→ Instruction
Extract the lines of the rows running from the line that contains "The width and height of the screenshot is (575, 430)." through the end of the rows, repeating them exactly, both ends included.

Data on locating visible targets:
☆ ☆ ☆ ☆ ☆ ☆ ☆

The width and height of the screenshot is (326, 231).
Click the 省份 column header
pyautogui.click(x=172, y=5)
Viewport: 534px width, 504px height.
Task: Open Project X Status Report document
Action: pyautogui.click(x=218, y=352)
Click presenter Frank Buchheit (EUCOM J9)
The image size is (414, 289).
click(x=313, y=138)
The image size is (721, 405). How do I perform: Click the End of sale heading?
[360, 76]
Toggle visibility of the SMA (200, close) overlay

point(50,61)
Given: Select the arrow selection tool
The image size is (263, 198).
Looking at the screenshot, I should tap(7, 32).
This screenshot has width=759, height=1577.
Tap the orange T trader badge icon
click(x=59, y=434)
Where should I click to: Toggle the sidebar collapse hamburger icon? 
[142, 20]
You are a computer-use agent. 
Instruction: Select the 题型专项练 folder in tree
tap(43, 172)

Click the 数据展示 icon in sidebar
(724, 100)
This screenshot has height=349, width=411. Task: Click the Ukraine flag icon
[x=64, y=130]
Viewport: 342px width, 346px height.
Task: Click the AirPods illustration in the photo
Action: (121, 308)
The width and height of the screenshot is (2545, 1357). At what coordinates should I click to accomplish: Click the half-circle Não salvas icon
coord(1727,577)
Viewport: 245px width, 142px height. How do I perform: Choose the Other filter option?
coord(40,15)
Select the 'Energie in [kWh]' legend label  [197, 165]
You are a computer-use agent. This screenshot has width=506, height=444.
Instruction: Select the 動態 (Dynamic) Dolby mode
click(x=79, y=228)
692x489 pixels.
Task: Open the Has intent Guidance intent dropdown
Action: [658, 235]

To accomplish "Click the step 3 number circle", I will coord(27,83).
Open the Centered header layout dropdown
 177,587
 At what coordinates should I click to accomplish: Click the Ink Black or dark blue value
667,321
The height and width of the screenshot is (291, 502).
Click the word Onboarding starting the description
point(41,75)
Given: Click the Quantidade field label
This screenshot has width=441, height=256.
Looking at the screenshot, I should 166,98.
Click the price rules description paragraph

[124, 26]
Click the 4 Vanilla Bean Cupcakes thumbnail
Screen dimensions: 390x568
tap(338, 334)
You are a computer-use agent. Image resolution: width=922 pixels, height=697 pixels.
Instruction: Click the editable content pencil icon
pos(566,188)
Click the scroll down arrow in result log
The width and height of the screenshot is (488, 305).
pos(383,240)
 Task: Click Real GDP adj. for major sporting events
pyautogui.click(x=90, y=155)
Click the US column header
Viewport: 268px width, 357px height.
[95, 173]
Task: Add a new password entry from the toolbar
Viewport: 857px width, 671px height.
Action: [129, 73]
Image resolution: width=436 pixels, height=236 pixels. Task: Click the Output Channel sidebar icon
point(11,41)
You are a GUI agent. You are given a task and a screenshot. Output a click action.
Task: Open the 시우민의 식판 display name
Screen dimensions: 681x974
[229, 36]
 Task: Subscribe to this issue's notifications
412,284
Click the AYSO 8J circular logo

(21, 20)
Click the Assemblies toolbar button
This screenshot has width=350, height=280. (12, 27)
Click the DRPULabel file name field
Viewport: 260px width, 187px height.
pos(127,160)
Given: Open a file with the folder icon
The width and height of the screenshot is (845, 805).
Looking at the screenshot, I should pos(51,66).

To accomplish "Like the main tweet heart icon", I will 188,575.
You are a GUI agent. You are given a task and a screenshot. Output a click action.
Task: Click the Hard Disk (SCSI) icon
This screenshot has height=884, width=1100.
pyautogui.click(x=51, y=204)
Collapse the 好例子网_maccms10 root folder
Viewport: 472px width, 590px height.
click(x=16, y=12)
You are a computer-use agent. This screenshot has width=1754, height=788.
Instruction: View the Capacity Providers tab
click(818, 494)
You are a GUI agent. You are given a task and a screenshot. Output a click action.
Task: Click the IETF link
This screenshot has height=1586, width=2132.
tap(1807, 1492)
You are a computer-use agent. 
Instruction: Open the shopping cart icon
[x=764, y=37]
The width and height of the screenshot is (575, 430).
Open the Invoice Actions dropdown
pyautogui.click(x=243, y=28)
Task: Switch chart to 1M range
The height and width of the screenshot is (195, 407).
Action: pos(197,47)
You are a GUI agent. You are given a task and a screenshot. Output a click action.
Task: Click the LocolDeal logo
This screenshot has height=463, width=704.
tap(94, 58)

☆ ☆ ☆ ☆ ☆ ☆ ☆

→ Answer for this exercise
The width and height of the screenshot is (575, 430).
Open the Invoice Actions dropdown
pyautogui.click(x=243, y=28)
Task: Switch chart to 1M range
The height and width of the screenshot is (195, 407).
Action: pos(197,47)
You are a GUI agent. You are given a task and a screenshot. Output a click action.
Task: Click the LocolDeal logo
This screenshot has height=463, width=704.
tap(94, 58)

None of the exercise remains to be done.